Extracted entries –
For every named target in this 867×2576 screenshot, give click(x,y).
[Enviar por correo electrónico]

==

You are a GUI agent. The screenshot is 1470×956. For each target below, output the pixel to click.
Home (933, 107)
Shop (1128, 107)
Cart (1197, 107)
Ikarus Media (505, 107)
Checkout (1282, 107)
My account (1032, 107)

Problem details – Everything above from the line with "You are a GUI" to the line with "My account (1032, 107)", both included, must be repeated exactly, and nothing outside that range.

Your solution –
You are a GUI agent. The screenshot is 1470×956. For each target below, output the pixel to click.
Home (933, 107)
Shop (1128, 107)
Cart (1197, 107)
Ikarus Media (505, 107)
Checkout (1282, 107)
My account (1032, 107)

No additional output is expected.